Farmer's Markets Continue Into Fall
Although fall has officially started, in Centre County families can still enjoy the bounty the summer sun brought to local farmers.
Despite the morning chill, the farmer’s market in the Gamble Mill parking lot in Bellefonte offers a feast for the eyes as well as the palate.
On a recent overcast Saturday morning, vendors set up their stands and displayed their offerings. Lois Stringer, who lives near Lamar, filled produce baskets with hot peppers and cherry tomatoes.
“My mother used to buy corned beef hash in jars,” she recalled, “and she used that to stuff peppers.”

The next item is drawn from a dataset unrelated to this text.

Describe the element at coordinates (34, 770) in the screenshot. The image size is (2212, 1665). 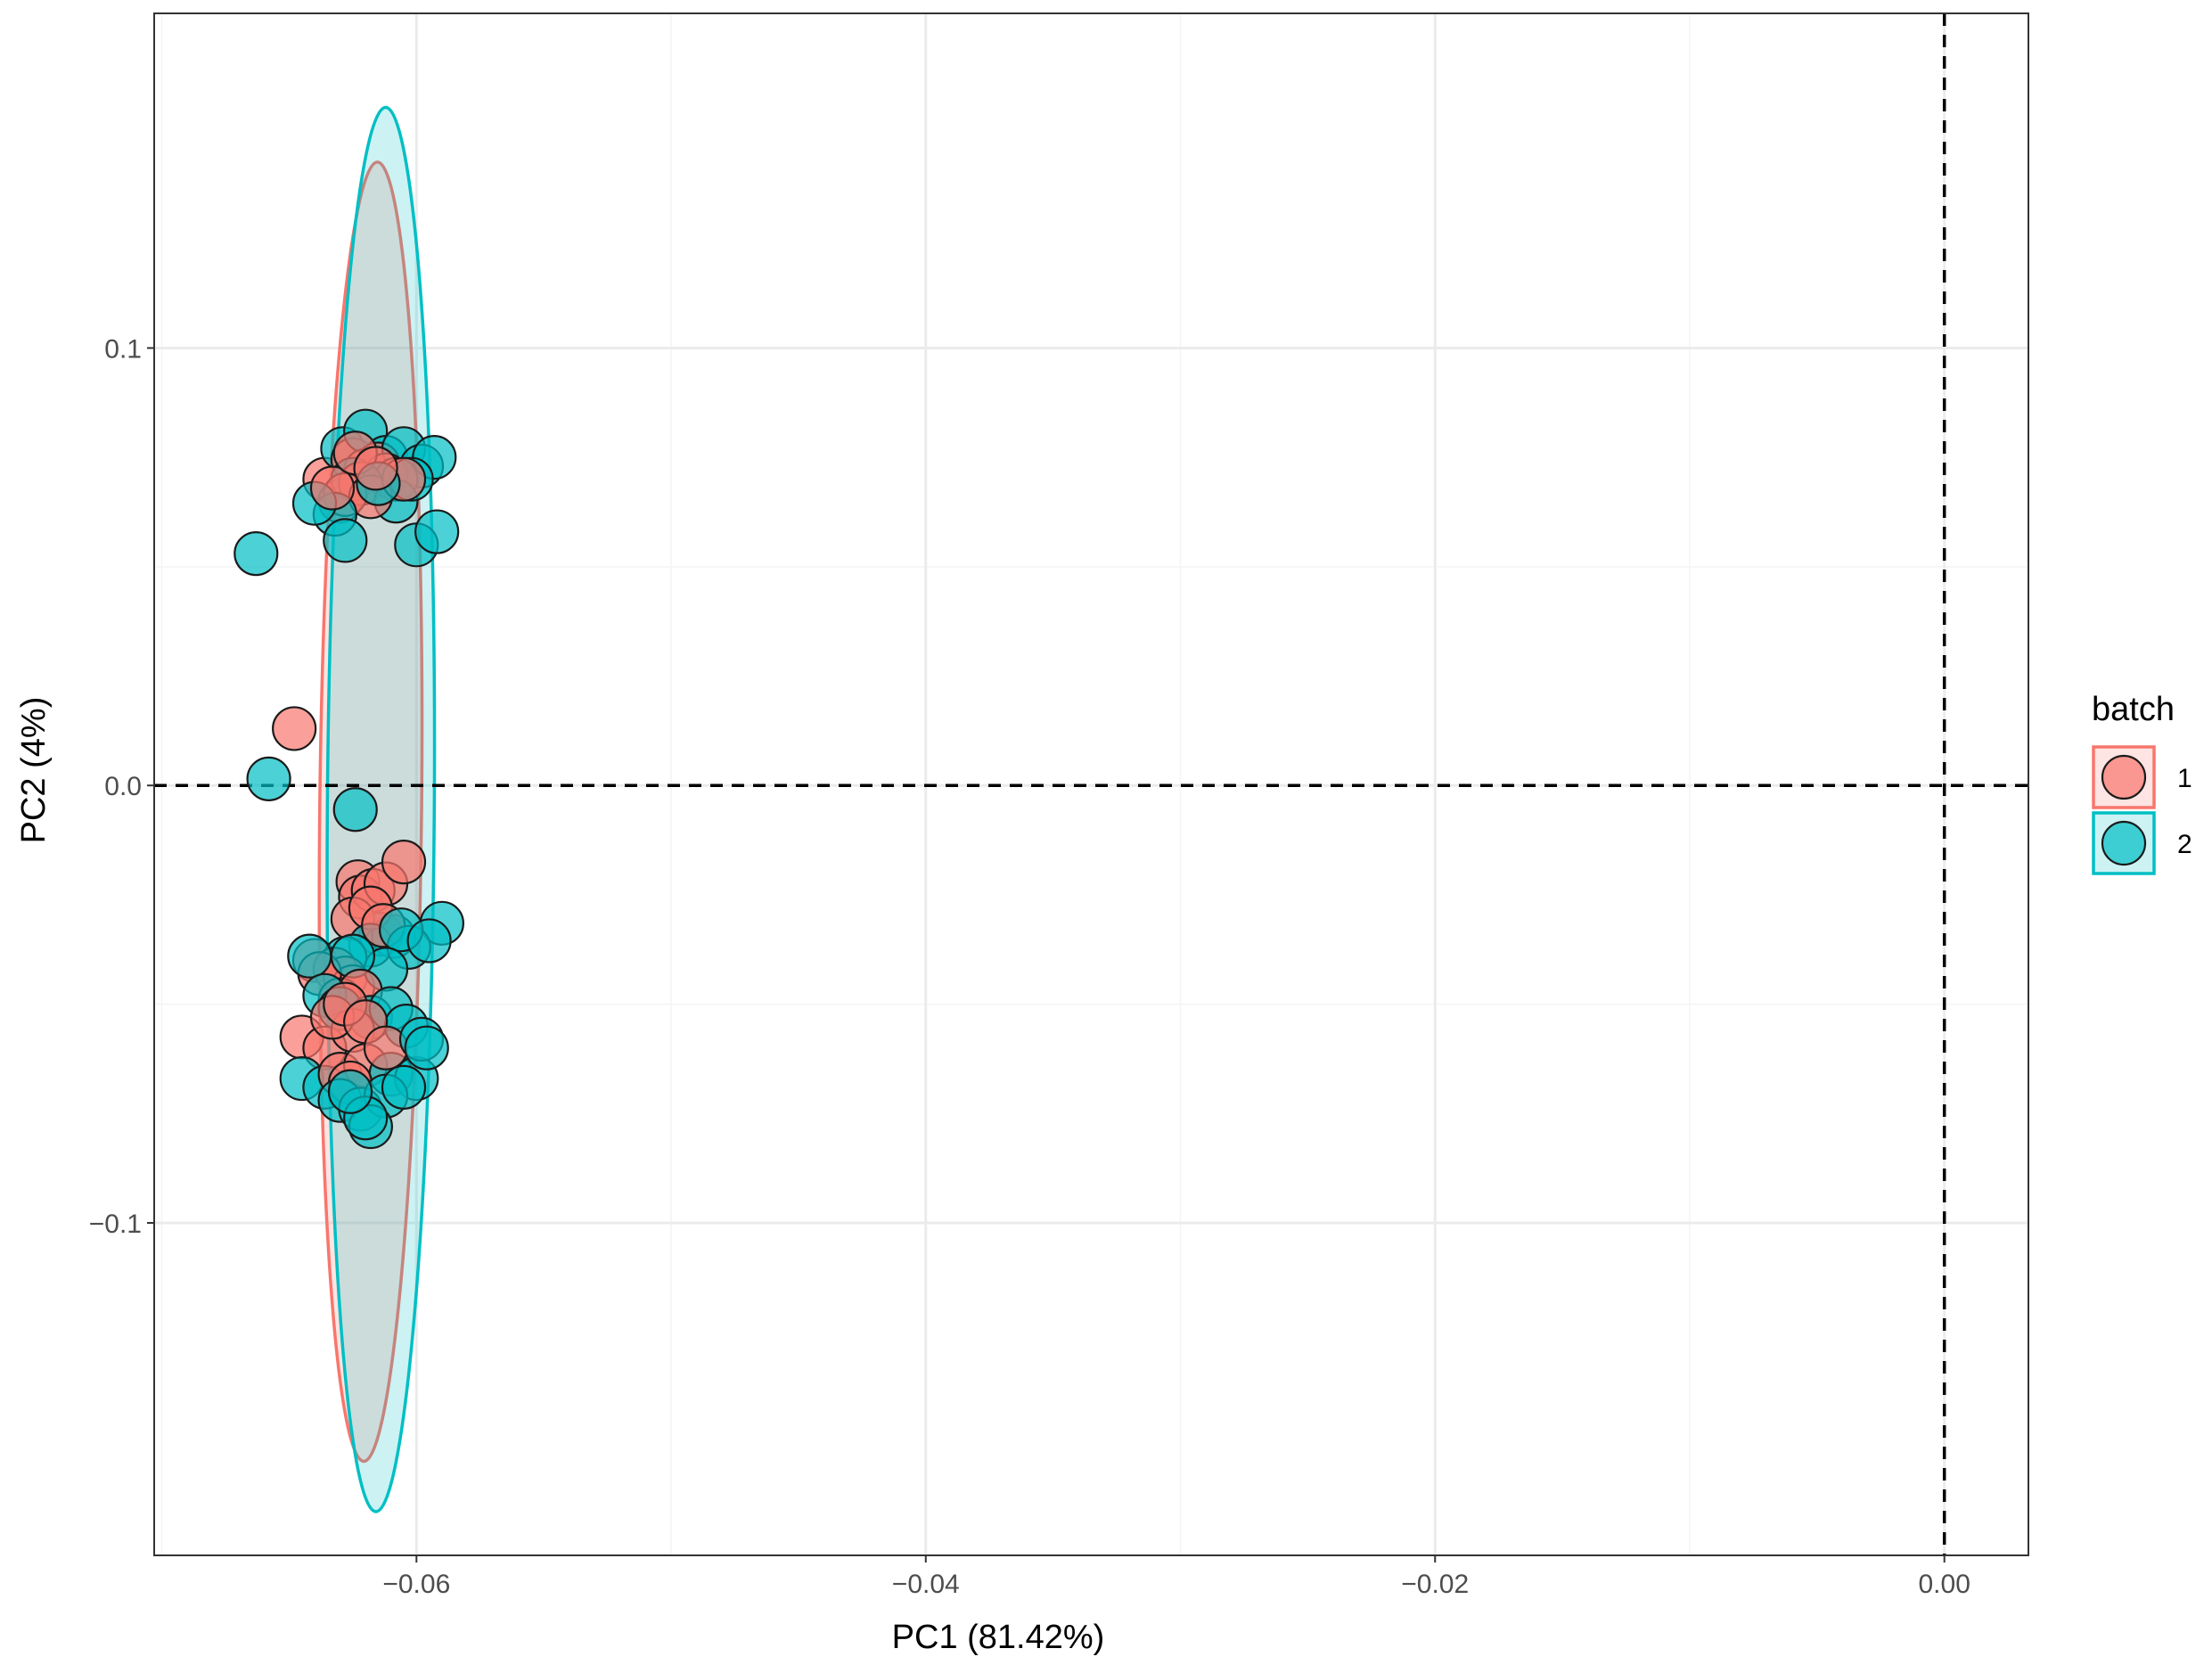
I see `y-axis-title: PC2 (4%)` at that location.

Stringer said hat she doesn’t cook. But her cut flowers always draw a crowd. She arranges jewel-toned zinnias, wild asters, goldenrod and plume celosia into bouquets guaranteed to boost the spirits, even on a gloomy morning. A customer asks about a magenta bloom that drapes over the other flowers.
“It’s an amaranth,” Stringer replied. “It’s also called ‘Love Lies Bleeding.’”
She continued, saying that one grew four feet overhead.
Nearby, Diane Cramer of Nittany Valley sets out bundles of Swiss chard, which she says she prepares “Italian style.”
“Chop it and sauté it in olive oil with garlic and onion,” she explained, “then add a can of chickpeas, put it in an ovenproof dish, with tomatoes and parmesan and bake it for five or six minutes.”
Cramer also grows tomatillos, the round, green fruits covered in a pale brown husk.
“You can roast them with onion and garlic, and then puree them,” she said. “It makes a nice sauce for chicken.”
But her smaller pineapple tomatillos are a real surprise. They taste a little bit like gumdrops.
“I rarely get enough of them,” she laughed, “because I stand there and throw them in my mouth.”
Those who love sweets will enjoy Lavina Stoltzfus’ stand, too. The Bellefonte resident does plenty of baking, and has gained a reputation as the person to go to for whoopie pies, jams, preserves and cookies. She has one item she calls the “Monster Cookie.”
“It has oatmeal, peanut butter and M&Ms,” she said. “It’s my Monday morning cookie.”
Stoltzfus also has a black raspberry jam “made with wild raspberries from woods and fence rows.”
On the other side of the parking lot, Tim Burd of Burd’s Plants and Produce in Zion points out a long red pepper.
“That’s called ‘Horn of the Bull,'” he said.
Burd already has decorative as well as pie pumpkins, green beans and cauliflower.
“I had a customer this morning who got cauliflower to make cauliflower pizza,” he said. “She rices it, mixes it with egg and cheese, then bakes it like a pizza dough.”
Burd says she puts toppings on it and broils it.
“It’s gluten-free, for people who need that,” he said.
From the bright red peppers to the orange pumpkins, purple preserves and yellow goldenrod, local fields and garden plots have yielded enough charm to brighten the cloudiest day.
Maybe that's why it's called Happy Valley.